----- Passage -----

On 01/23/2013 04:45 PM, Eric Dumazet wrote:
> On Wed, 2013-01-23 at 16:38 -0800, Ben Greear wrote:
>> On 01/23/2013 04:23 PM, Eric Dumazet wrote:
>>> On Wed, 2013-01-23 at 16:13 -0800, Ben Greear wrote:
>>>> On 01/23/2013 04:01 PM, Eric Dumazet wrote:
>>
>>>> I was worried that the dev_seq_stop might be called
>>>> incorrectly causing an asymetric unlock. I have no
>>>> idea how that might happened, but several crashes
>>>> have that dev_seq_stop method listed, so it got me suspicious.
>>>
>>> dev_seq_stop() is some word in the kernel stack, result of a prior
>>> system call. Stack is not cleanup.
>>>
>>> Each function reserves an amount of stack but not always write on all
>>> reserved space (some automatic variables might be not set)

----- Provided information -----

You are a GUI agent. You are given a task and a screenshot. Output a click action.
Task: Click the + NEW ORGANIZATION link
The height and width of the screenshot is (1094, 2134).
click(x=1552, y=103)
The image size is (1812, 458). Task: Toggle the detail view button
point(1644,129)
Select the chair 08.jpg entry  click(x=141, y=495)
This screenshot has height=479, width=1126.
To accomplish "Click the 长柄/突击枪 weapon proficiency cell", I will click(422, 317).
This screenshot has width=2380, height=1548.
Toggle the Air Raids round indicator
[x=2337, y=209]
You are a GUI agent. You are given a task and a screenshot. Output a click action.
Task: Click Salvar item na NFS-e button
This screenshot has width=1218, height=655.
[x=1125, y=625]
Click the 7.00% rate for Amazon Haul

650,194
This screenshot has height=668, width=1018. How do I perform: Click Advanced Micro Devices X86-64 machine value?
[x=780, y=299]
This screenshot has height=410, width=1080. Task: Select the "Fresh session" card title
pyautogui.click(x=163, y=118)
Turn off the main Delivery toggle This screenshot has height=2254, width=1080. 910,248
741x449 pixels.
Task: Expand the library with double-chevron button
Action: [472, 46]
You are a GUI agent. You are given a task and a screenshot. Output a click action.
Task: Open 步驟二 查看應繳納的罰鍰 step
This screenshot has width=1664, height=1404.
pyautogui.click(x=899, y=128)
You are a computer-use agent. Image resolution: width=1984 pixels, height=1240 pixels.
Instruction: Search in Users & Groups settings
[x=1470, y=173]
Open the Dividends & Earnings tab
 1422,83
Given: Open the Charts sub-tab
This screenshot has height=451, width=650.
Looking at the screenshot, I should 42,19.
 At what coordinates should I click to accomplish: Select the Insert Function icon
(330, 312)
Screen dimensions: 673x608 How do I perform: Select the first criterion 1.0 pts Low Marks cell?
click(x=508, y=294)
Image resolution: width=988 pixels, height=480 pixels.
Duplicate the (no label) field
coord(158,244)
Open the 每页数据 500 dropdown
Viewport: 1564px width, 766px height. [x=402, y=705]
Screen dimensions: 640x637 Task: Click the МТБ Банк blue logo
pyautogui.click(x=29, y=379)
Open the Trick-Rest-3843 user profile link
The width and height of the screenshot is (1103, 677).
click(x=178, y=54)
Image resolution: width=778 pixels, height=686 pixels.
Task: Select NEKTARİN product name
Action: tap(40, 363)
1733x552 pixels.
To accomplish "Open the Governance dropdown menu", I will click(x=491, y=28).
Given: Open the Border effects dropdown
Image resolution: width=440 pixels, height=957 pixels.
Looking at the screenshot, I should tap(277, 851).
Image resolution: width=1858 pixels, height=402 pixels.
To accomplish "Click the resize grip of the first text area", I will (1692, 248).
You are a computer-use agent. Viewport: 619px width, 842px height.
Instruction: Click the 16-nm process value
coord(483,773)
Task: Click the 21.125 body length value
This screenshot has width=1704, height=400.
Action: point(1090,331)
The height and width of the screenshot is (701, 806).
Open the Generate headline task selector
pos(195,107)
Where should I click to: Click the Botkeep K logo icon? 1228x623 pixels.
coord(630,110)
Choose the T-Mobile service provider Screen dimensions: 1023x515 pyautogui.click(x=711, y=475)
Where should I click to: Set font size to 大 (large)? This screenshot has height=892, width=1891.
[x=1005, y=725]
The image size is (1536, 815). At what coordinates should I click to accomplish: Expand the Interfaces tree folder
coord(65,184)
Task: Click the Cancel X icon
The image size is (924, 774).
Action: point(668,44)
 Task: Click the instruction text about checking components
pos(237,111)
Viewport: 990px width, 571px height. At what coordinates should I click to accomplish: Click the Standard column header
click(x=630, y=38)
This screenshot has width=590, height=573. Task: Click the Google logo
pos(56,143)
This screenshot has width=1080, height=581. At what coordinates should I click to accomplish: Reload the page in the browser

-----

*What to do*: In the email exchange above, reproduce word for word the stretch from "On 01/23/2013 04:45" through "is not cleanup.".

*Solution to the exercise*:
On 01/23/2013 04:45 PM, Eric Dumazet wrote:
> On Wed, 2013-01-23 at 16:38 -0800, Ben Greear wrote:
>> On 01/23/2013 04:23 PM, Eric Dumazet wrote:
>>> On Wed, 2013-01-23 at 16:13 -0800, Ben Greear wrote:
>>>> On 01/23/2013 04:01 PM, Eric Dumazet wrote:
>>
>>>> I was worried that the dev_seq_stop might be called
>>>> incorrectly causing an asymetric unlock. I have no
>>>> idea how that might happened, but several crashes
>>>> have that dev_seq_stop method listed, so it got me suspicious.
>>>
>>> dev_seq_stop() is some word in the kernel stack, result of a prior
>>> system call. Stack is not cleanup.